¿Qué tanto confías tu amor a lo sobrenatural?

Toloache, trabajitos, amarres y otras locuras que hacen por amor.

México tiene una costumbre milenaria de confiarle el amor a lo sobrenatural. Yo sí he oído de gente que va a que una bruja le haga un “trabajito”, mínimo a que les lean el Tarot alguna vez para resolver sus dudas sobre sus amores no correspondidos y o semi correspondidos (aquí entre nos les voy a poner que no es lo más saludable del mundo andarse por las ramas, quiere saber: pregunte).

Hay varios elementos místicos muy arraigados en la cultura mexicana, como cuando te va mal varios días seguidos por cosas fuera de tu control, es expresión común la de “Me urge una limpia”. De hecho, yo siento que estoy en esa fase de que me urge una limpia en la vida.

De cualquier manera, con eso de que se avecina San Valentín, creo que algunos optan por medidas desesperadas para no encontrarse solos ese día, ya saben, como llamar a su ex, free o cosas así.
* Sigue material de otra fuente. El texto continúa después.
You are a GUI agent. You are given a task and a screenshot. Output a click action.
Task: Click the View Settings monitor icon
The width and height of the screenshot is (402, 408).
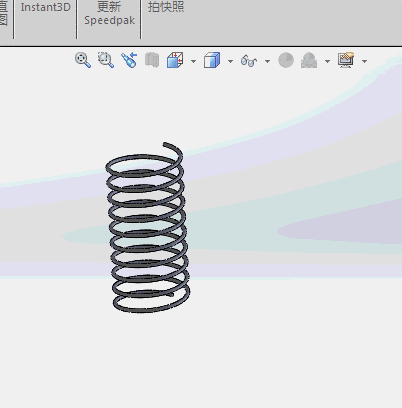[x=346, y=60]
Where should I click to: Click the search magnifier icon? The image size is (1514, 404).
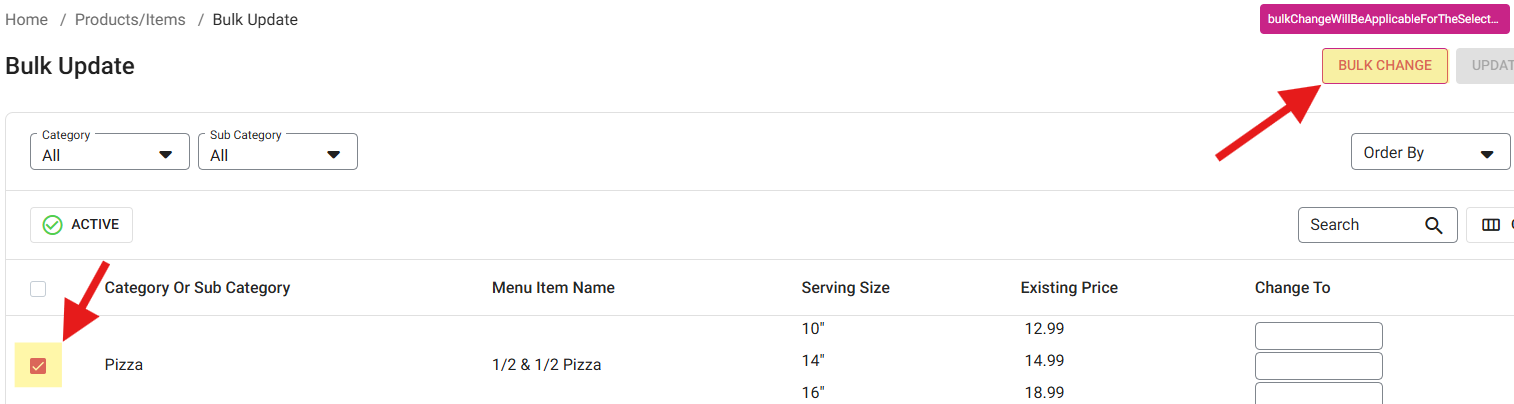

Los que toman medidas más extremas piden referencias y visitan a su bruja/chamán locales para hacer algo de, ya saben, brujería, para atraer a alguien.
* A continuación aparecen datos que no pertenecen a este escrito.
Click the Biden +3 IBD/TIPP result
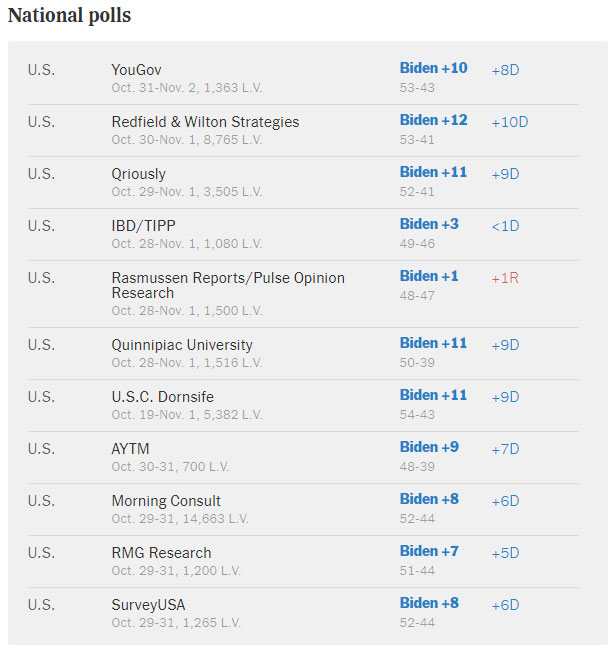Viewport: 614px width, 654px height. pyautogui.click(x=429, y=224)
Uno de esos métodos, aunque ya un poco más vintage es el famosísimo Toloache. Una planta más bien alucinógena que en realidad puede traer consecuencias un tanto catastróficas a quienes lo consumen en exceso. Estuvo muy de moda en el siglo XX y en la época de la revolución. Hoy es sólo un mito.

En estos tiempos, en cuestiones de brujerías son mucho más comunes los amarres, que son “hechizos” que se realizan para que una persona que una vez estuvo a tu lado regrese.

Puede sonar irreal, pero en realidad hay mucha gente que les tiene mucha confianza. Y otros que les tienen miedo. Por si las moscas, no está de más ir a hacerse una limpia.